3. Failed to Renew - If a firm's Final Renewal Statement indicates Failed to Renew, the NASD did not receive the total balance due on the Preliminary Renewal Statement prior to the December 14 deadline. In these cases, it is standard operating procedure for the NASD to automatically terminate all advisor representatives of the firm. In addition, over thirty states have given the NASD the authority to automatically terminate an advisor firm that does not pay its renewal fees in full. If your firm's statement indicates Failed to Renew, you will need to contact each state jurisdiction immediately to determine an appropriate course of action.
In addition to the Final Renewal Statements availability on January 3, the Web CRD/IARD form filing functionality will resume and advisor firms will be able to submit any pending Form U4 and Form ADV filings. Regulatory authorities will also be able to resume approving registrations of advisor firms and representatives.

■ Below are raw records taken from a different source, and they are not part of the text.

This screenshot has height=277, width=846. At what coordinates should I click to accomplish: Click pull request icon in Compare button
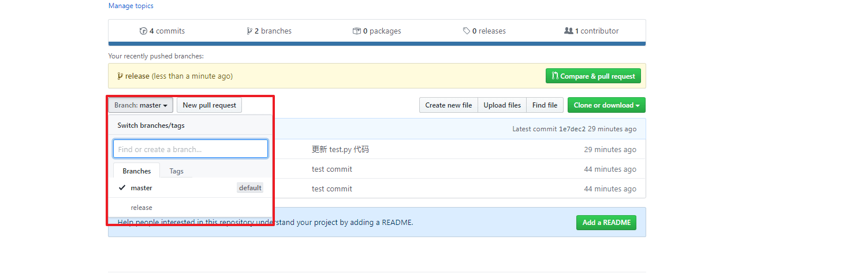pos(555,76)
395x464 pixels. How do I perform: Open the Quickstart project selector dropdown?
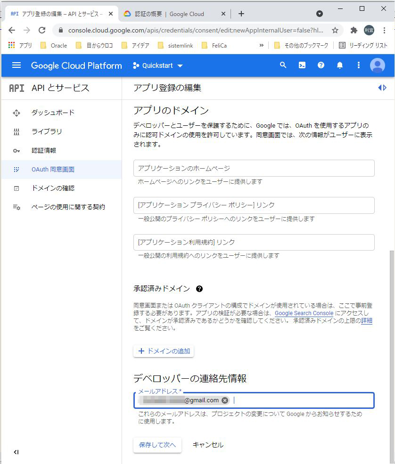(157, 65)
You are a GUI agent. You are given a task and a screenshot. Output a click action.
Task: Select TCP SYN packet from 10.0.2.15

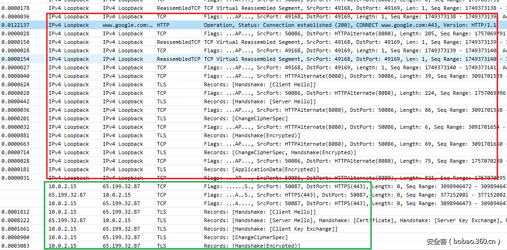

Additional information about the 2006 Renewal Season can be attained at the IARD website.
Labels: Renewals
posted by bhill at 2:22 PM
End of Year Compliance Items - Part 3
Written Compliance Programs - The end of the year is a great time to complete a written review of your firm's compliance and procedures program. While we feel that a written compliance program should be reviewed continuously and updated whenever needed, regulators require advisor firms to review and update their compliance programs at least annually. Again, the key is to document those reviews. Once a review is completed, employees should be made aware of the changes and required to sign off on their understanding and acknowledgement of the policies. Even if no changes are made, we suggest that all employees agree to their understanding and acknowledgement of the firm's policies and procedures, in writing, each year.

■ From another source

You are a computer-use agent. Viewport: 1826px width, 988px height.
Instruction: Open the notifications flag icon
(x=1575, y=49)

Code of Ethics - The SEC and many states require advisor firms to have a Code of Ethics. Even if your firm does not require its employees to acknowledge their understanding of its compliance programs on an annual basis, all SEC firms must require all employees to read and agree to abide by the firm's Code of Ethics on an annual basis. The Code of Ethics must be reviewed by the firm on annual basis and if needed, updated. It is important to document any changes to the Code of Ethics and document each employee's agreement to abide by the code. Under the SEC's rule, a firm must include the review of employee's personal securities and its insider trading policy under the Code of Ethics.
Personal Securities Transactions - All SEC advisor firms must collect or prepare updated personal securities holdings reports from all access persons. The information on the report must be current as of a date no more than 45 days before the report is submitted. The annual report does not need to be done at the end of the calendar year; however, the timing of the report must be consistent from year to year. The holdings report is in addition to the review of fourth quarter transaction reports. As part of the Code of Ethics rule, all SEC advisor firms are required to review the activity of their access persons' securities holdings. Quarterly transaction reports must be submitted no later than 30 days after the end of each calendar quarter.
Compliance Training for Representatives and Employees - The end of the year is great time to hold compliance training for all employees and representatives. This is because many firms implement new policies or advisory programs set to take effect at the beginning of the year. Any time a new rule or program is implemented, it is imperative that proper training be provided so all employees are aware of the changes. While we recommend more frequent training sessions or meetings, an annual process is essential in today's regulatory landscape.
Labels: Code of Ethics, Compliance Program, Compliance Training, PST
posted by bhill at 2:17 PM
End of Year Compliance Items - Part 2
Financial Statements - If your advisor firm is registered with one or more states, you may be required to submit certain financial statements to the state regulators on an annual basis. Many states have certain net worth or net capital requirements. Some states also have surety bond requirements. Most states that have these provisions require advisor firms to substantiate they are in compliance with the rules by submitting financial statements. In some cases the financial statements must be submitted at the end of the firm's fiscal year and in some states the financial records must be submitted at the end of the calendar year. In addition to any forms the firm may have to submit directly to regulators, it is essential the firm has updated all of its financial records under the regulatory books and records requirements. This is true for state and SEC registered advisor firms.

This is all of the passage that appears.